Comment Re:Pff, patents (Score 1) 113
RTFA. This patent issue has nothing to do with H.264 or its owner (yes, it has an owner, otherwise it couldn't be patented) the MPEG-LA body. Again, the technology wasn't developed or patented by Google, but by On2 before Google bought them off. You claim they are freeloaders, but in fact they paid for the company that owned a bunch of patents that wasn't an issue until Google released it with complete free patent terms.
VP8 isn't not a copy of H.264, but it uses similar technology... surprise, surprise, there are a bunch of software and algorithm out there who resemble to each other, just simply following from the fact that they address the same problem space. In computing (and possibly everywhere else, but I can only speak for computing in my experience), the real drive to the future is development, which is, by definition, incremental. "Innovation" is the operative term of PR departments and politicians for development and has little to do to the actual tech we have. Things are not "innovated" by hundreds of software engineers and researchers/scientist, but gradually developed, built every single step not just simply the previous generation, but every previous component. This makes software products and algorithms reliable, useful and good candidate for becoming a standard.

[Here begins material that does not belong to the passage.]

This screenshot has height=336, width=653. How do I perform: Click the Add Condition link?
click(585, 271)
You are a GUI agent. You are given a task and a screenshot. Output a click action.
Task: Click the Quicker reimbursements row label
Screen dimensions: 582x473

I don't doubt the technical merits of H.264 but for many it doesn't fit the bill for freeness that we reasonably require for our data. It's similar story as the MP3. You say
Why? Because Jesus told you so? If you were correct, where would the TV industry be today?
Why, you ask. Well, simply because only a completely free algorithm can become really standard, because they are in the public space. Everybody is allowed to create software/hardware to show them/play them for no charge. This opens the door for all who want to contribute, without restriction.
I don't mind a legislation that requires crediting of the developers of the algorithm, in fact I would make it obligatory, not optional depending on contract. We have too much white labels already. But that's a completely different stuff.